1. 확장 ( 수직적(Vertical) vs 수평적(Horizontal) ) 

관계형 데이터베이스와 비교되는 하나의 중요한 개념은 확장(Scaling) 이다.

데이터베이스 서버를 수평적 / 수직적으로 확장할 수 있다.

  • 수직적(Vertical) 확장이란 단순히 데이터베이스 성능을 향상시키는 것이다. 높은 메모리, CPU를 사용하는 확장이라고도 한다. 
  • 수평적(Horizontal) 확장은 더 많은 서버가 추가되고 데이터베이스가 전체적으로 분산된다. 보다 값싼 서버 증설, 또는 클라우드 서비스를 이용하는 확장이라고도 한다. 

 

SQL은 구조화된 테이블에 저장을 하기 때문에 수직적 확장만을 지원한다. 수평적 확장은 NoSQL에서만 가능하다. NoSQL 데이터베이스를 위한 서버를 추가적으로 구축하면, 많은 트래픽을 보다 편리하게 처리할 수 있다. 

 

2. NoSQL 데이터베이스 유형 

(1) Key-Value 타입 

- 속성을 Key-Value의 쌍으로 나타내는 데이터를 배열의 형태로 저장한다.
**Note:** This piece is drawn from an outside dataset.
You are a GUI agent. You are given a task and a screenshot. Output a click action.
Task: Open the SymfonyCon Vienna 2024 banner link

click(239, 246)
- Key는 속성 이름을 뜻하고, Value는 속성에 연결된 데이터 값을 의미한다.

- 대표적인 예로는 Redis, Dynamo 등이 있다.

 

(2) 문서형(Document) 데이터베이스

- 데이터를 문서처럼 저장하는 데이터베이스를 의미한다.

- JSON과 비슷한 형식을 가진 데이터를 문서화하여 저장한다.

- 각각의 문서는 하나의 속성에 대한 데이터를 가지고 있고, 컬렉션이라고 하는 그룹으로 묶어서 관리한다,

- 대표적인 예로는 MongoDB가 있다. 

 

(3) 그래프(Graph) 데이터베이스

- 자료구조의 그래프와 비슷한 형식으로 데이터 간의 관계를 구성하는 데이터베이스이다.

- 노드에 속성별로 데이터를 저장한다.

- 각 노드간의 관계는 선(edge)로 표현한다. 

 

 


SQL vs NoSQL 

1. 데이터 저장 (Storage) 

- NoSQL은 key-value, document, wide-column, graph 등의 방식으로 데이터를 저장한다.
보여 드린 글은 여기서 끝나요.